-- DATA SUPPLIED follows --
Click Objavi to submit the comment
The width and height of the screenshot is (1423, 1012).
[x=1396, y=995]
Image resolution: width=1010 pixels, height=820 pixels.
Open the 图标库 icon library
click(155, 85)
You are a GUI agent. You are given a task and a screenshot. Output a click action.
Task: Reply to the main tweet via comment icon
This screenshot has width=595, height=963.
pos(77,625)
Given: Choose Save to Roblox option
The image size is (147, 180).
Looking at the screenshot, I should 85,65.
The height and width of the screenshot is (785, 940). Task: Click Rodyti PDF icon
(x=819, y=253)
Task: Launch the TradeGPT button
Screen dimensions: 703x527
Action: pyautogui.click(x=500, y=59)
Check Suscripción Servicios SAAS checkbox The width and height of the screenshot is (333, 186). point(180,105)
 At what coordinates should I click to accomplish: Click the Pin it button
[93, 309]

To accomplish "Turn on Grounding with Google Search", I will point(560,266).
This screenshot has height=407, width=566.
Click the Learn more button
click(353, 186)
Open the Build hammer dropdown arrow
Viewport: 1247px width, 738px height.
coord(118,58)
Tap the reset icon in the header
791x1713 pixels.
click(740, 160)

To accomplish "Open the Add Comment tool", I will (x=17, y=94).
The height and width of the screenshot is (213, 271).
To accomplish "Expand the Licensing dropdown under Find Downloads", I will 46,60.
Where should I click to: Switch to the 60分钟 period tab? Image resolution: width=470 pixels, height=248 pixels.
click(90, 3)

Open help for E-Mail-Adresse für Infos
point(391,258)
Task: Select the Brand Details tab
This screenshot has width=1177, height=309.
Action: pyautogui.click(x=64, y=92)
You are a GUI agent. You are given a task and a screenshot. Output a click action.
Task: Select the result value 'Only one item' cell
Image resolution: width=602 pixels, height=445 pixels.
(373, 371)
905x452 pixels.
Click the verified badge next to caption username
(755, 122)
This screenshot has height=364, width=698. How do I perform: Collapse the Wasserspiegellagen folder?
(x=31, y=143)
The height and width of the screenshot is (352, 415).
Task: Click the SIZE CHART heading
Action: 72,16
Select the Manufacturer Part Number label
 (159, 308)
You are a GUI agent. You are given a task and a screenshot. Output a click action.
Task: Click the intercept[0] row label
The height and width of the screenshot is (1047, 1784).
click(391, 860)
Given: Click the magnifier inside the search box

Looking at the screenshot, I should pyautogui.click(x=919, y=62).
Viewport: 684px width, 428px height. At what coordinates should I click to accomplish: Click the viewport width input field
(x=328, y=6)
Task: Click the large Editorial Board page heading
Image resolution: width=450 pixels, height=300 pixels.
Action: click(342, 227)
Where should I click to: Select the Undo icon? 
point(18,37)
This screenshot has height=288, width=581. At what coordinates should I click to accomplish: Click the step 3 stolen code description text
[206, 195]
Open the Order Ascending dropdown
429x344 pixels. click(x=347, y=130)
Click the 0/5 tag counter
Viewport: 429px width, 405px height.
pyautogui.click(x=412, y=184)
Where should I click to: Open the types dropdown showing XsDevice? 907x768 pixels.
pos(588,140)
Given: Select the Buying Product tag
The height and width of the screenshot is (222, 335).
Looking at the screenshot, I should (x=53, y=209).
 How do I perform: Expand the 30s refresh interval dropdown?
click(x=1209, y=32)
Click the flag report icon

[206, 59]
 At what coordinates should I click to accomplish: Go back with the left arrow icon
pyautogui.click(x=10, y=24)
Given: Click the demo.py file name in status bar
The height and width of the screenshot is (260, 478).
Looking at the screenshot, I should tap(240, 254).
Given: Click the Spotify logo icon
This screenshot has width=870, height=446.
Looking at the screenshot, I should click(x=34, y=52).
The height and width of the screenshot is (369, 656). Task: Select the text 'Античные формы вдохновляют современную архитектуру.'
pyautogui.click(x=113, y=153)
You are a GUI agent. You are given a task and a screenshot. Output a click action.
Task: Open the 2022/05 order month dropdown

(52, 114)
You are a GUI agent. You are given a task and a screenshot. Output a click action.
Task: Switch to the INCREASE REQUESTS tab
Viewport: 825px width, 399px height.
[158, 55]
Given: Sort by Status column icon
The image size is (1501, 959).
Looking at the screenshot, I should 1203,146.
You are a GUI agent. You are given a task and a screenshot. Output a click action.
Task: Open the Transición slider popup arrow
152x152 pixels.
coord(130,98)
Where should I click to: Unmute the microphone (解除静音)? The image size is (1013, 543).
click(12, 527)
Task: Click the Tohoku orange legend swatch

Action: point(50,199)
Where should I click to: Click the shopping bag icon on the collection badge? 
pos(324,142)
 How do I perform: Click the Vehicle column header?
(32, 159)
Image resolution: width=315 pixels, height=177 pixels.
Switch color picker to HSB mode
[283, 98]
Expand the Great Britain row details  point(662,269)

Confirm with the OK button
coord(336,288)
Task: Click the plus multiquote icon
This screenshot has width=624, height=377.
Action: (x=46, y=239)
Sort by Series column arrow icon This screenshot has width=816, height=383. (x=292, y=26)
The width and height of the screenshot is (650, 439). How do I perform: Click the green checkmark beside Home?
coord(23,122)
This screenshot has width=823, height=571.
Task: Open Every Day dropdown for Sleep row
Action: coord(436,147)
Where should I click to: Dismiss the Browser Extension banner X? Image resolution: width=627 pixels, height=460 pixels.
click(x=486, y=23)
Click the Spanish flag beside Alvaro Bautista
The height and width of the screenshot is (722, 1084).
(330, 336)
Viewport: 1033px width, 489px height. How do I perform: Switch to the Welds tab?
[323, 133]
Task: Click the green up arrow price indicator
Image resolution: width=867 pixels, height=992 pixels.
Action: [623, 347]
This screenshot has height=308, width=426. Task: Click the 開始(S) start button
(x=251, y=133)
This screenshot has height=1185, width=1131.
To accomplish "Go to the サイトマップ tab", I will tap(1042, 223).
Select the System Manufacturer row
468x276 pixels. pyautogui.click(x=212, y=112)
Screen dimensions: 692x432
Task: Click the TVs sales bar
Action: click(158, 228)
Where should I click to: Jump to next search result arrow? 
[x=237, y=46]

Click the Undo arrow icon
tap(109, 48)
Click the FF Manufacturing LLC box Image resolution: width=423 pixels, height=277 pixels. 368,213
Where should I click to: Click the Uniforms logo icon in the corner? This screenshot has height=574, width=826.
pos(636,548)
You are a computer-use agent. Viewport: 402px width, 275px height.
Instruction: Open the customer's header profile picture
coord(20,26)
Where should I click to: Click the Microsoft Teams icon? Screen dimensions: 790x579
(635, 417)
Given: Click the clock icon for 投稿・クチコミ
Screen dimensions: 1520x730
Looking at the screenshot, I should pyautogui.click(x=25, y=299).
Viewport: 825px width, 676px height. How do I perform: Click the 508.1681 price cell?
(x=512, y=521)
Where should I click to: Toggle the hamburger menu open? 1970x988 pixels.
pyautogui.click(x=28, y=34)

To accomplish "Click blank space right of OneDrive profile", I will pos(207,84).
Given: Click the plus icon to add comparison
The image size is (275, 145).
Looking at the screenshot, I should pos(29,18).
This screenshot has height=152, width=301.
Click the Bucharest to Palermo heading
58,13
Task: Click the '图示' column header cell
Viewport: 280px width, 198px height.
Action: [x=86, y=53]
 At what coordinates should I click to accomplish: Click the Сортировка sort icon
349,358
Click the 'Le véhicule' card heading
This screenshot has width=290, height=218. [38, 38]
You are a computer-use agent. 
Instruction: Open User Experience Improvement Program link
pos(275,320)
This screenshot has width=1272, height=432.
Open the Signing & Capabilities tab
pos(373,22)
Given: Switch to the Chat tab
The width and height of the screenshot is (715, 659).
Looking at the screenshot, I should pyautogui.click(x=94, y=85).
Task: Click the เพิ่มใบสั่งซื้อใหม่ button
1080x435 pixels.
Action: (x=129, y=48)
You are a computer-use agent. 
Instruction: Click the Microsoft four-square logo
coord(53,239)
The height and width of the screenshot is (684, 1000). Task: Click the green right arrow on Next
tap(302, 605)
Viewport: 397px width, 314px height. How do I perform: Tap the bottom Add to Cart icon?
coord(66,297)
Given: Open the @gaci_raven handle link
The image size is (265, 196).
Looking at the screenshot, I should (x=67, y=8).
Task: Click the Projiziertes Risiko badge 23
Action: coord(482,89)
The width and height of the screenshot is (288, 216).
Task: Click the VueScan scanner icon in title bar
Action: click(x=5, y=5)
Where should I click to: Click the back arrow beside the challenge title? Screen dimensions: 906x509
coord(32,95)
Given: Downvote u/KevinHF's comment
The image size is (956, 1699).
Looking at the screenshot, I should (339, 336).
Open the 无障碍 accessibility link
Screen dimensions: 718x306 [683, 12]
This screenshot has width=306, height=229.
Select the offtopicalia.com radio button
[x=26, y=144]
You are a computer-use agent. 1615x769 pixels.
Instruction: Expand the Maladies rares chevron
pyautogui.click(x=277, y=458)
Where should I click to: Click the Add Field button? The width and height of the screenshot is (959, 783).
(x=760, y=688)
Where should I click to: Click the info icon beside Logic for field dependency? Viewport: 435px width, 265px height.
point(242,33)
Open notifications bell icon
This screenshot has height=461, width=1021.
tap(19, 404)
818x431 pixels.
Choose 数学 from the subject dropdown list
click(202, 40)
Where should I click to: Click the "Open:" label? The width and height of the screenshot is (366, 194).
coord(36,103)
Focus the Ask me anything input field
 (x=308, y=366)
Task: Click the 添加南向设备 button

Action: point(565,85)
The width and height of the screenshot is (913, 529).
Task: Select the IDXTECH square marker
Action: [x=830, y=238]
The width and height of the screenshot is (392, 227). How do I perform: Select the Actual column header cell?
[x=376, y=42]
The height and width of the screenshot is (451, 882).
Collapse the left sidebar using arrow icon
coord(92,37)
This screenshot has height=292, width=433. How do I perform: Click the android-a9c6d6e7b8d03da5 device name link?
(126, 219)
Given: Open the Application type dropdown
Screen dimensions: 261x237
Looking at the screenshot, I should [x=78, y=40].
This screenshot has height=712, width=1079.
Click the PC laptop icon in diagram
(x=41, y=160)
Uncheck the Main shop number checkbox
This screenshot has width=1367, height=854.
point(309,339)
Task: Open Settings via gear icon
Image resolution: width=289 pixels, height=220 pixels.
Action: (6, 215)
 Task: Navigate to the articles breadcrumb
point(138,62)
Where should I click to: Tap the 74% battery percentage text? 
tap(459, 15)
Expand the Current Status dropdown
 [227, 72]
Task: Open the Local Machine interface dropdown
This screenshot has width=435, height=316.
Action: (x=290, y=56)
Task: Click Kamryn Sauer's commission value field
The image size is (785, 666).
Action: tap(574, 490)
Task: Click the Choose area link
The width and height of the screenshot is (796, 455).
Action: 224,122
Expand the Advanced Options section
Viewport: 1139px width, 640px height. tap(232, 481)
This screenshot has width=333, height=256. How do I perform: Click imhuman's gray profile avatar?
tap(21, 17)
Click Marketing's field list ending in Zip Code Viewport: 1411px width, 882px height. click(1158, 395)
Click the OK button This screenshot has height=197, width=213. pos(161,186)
-- DATA SUPPLIED concluded --
• HOW TO COMPLETE THIS TASK: Read each line of the material, and wherever the word "value" turns up, copy that line.

• FINISHED TASK:
Task: Select the result value 'Only one item' cell
Task: Click Kamryn Sauer's commission value field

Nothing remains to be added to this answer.